Stored data entries:
Start of Block
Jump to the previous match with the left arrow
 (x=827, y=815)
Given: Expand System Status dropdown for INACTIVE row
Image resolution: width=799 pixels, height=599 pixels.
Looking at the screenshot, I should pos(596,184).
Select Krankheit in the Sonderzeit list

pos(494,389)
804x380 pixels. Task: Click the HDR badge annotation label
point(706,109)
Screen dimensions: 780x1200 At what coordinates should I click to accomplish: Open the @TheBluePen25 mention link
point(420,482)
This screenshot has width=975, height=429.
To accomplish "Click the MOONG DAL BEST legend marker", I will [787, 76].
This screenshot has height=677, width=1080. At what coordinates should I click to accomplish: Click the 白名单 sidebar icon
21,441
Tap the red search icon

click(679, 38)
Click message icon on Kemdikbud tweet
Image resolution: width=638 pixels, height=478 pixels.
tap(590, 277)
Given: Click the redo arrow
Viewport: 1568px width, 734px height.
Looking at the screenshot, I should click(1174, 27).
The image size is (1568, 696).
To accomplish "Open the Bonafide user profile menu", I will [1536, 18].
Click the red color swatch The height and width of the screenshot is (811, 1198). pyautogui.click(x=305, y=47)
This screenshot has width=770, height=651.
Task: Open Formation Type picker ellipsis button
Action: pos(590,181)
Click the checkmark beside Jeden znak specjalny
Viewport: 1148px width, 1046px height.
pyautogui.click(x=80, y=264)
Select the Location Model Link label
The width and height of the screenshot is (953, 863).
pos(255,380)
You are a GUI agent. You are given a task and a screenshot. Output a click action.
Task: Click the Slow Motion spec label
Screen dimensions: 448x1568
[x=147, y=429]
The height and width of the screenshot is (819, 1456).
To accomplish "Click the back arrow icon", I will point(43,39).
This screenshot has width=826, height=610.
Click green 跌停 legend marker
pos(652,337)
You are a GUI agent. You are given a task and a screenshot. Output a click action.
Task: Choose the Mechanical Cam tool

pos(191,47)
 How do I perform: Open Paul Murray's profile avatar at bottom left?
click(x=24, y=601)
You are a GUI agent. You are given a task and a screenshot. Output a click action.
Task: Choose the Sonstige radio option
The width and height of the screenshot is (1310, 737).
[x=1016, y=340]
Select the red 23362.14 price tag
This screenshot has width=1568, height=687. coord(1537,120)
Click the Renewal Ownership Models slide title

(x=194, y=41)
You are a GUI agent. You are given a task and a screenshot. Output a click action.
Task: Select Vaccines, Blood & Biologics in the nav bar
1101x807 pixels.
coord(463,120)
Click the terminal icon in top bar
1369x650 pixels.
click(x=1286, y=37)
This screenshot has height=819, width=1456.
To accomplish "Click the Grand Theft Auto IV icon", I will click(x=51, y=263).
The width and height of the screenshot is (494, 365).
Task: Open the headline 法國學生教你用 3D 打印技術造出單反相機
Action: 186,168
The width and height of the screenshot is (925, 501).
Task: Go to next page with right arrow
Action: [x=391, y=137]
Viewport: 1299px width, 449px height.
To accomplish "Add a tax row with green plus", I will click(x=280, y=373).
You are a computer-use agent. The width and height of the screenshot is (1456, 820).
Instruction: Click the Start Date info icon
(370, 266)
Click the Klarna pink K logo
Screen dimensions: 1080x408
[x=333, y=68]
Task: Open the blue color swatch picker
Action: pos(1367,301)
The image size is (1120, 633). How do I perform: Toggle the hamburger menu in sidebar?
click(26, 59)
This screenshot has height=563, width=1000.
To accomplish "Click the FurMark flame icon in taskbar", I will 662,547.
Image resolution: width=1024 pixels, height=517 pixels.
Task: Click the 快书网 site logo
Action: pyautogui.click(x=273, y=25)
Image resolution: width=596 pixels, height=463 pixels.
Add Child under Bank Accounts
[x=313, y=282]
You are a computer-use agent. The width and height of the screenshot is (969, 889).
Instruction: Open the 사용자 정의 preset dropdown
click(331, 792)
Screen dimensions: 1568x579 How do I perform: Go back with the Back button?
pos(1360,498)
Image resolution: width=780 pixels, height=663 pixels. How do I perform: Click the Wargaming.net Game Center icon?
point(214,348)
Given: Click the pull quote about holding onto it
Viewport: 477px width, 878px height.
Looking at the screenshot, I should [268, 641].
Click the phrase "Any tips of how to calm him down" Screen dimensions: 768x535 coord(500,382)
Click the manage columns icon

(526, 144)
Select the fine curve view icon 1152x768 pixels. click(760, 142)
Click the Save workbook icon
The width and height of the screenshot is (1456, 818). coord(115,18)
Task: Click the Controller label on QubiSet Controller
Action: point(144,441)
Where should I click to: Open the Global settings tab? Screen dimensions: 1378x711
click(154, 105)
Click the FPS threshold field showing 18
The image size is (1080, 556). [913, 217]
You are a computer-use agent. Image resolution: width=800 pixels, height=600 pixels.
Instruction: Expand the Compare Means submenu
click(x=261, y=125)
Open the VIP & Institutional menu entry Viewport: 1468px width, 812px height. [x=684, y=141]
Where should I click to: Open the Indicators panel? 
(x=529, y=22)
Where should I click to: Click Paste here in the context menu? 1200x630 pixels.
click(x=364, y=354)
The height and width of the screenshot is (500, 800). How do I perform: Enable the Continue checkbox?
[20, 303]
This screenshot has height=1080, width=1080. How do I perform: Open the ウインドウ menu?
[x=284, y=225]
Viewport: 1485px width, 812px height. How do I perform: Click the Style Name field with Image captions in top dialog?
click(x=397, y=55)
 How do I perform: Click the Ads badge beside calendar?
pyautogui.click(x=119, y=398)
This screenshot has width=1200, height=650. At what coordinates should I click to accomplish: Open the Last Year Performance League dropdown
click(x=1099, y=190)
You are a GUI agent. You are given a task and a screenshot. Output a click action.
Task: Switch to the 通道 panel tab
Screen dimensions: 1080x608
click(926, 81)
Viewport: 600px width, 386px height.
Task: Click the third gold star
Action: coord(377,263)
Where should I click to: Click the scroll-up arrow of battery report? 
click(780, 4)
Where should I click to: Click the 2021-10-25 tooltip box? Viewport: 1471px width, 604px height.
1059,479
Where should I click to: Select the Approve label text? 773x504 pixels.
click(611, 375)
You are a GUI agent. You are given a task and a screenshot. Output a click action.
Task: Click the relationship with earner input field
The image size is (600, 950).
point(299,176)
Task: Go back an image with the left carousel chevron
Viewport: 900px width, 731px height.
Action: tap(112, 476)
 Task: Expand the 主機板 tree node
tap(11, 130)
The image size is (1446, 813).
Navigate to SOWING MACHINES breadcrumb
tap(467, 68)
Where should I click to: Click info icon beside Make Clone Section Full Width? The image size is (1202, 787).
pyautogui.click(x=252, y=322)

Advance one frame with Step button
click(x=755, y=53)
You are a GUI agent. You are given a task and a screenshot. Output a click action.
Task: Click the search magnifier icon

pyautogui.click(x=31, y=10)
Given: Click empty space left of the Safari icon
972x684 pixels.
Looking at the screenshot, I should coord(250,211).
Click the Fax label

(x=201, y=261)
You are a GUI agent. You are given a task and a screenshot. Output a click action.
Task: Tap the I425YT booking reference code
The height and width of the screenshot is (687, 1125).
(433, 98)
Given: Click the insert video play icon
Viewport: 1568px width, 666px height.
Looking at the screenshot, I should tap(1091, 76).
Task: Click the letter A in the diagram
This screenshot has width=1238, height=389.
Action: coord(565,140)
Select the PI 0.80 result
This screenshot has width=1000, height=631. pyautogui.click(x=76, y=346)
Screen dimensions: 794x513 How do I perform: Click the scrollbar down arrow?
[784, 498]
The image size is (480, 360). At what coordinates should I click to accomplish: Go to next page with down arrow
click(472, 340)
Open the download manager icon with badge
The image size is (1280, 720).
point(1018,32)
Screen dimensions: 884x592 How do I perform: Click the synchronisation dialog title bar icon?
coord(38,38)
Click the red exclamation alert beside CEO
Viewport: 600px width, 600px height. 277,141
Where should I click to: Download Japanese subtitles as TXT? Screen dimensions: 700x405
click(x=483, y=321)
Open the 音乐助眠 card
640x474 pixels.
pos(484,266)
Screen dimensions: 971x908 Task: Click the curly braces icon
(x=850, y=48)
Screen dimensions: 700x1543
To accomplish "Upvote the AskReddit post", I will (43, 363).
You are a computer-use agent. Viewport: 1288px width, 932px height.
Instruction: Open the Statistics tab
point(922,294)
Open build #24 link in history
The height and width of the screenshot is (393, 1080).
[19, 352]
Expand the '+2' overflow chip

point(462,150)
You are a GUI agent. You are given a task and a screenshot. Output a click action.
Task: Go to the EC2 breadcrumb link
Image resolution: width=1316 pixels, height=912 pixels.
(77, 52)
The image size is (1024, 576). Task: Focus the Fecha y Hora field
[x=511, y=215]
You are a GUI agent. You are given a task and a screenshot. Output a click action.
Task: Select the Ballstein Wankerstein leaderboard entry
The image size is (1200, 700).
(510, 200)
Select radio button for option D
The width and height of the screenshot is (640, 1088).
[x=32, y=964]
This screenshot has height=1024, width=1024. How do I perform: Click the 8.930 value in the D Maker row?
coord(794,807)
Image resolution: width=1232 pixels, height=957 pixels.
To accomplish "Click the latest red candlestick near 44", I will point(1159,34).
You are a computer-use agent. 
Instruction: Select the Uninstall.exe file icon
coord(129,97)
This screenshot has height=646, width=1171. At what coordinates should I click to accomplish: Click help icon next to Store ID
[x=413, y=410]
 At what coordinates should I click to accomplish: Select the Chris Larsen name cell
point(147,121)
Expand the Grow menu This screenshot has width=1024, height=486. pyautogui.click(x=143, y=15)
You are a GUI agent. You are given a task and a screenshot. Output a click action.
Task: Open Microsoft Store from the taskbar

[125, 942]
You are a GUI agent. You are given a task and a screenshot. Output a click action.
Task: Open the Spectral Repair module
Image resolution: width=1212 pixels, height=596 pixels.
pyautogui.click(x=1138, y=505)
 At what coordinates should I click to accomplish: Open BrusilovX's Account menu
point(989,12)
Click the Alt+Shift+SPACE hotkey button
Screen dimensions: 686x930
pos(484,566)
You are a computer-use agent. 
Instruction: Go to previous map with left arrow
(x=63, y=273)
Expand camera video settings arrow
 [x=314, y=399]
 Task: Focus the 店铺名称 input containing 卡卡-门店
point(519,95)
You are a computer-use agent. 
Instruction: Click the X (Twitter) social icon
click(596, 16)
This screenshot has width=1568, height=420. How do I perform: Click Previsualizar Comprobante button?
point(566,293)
End of Block
Within the data above, find the lines that contain the word "radio" and copy each of them.

* [TASK RESULT]:
Task: Choose the Sonstige radio option
Select radio button for option D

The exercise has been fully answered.